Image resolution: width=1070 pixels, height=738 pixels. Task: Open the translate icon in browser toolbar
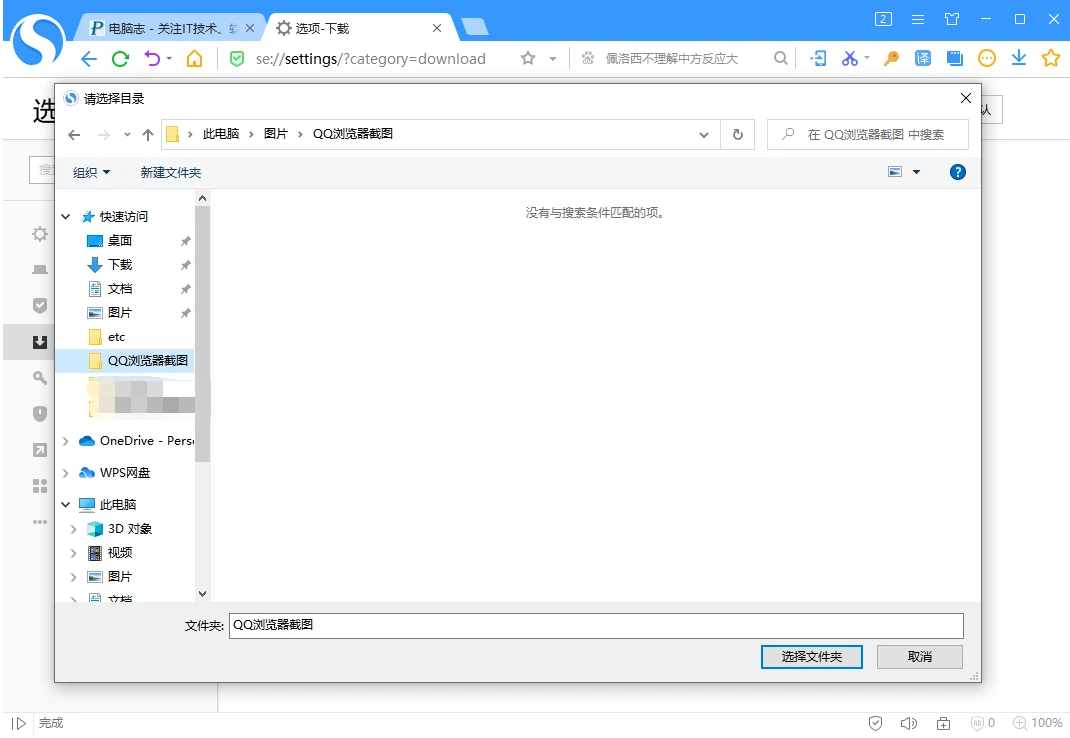(923, 59)
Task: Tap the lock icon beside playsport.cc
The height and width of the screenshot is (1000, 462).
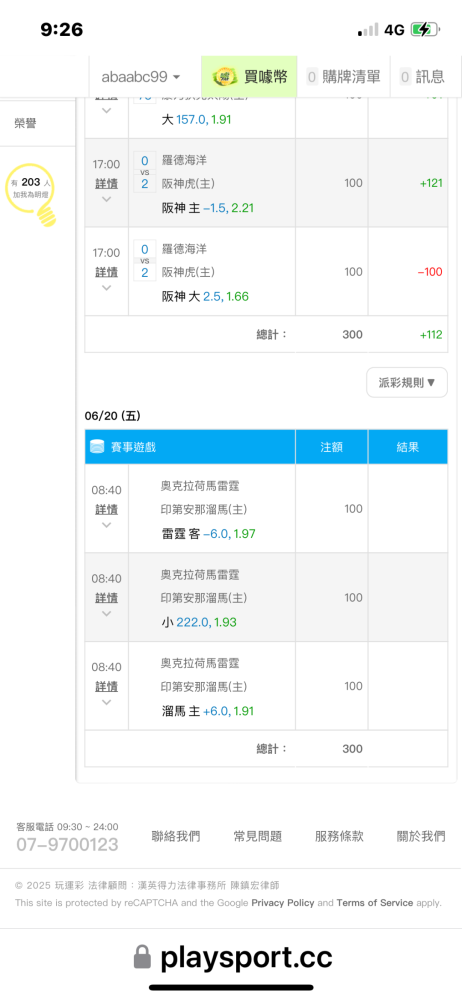Action: click(x=142, y=957)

## EXERCISE:
Copy out the entries verbatim and leave the images out.

## TASK RESPONSE:
Image resolution: width=1070 pixels, height=738 pixels. Task: Open the translate icon in browser toolbar
(923, 59)
Task: Tap the lock icon beside playsport.cc
The height and width of the screenshot is (1000, 462).
Action: click(x=142, y=957)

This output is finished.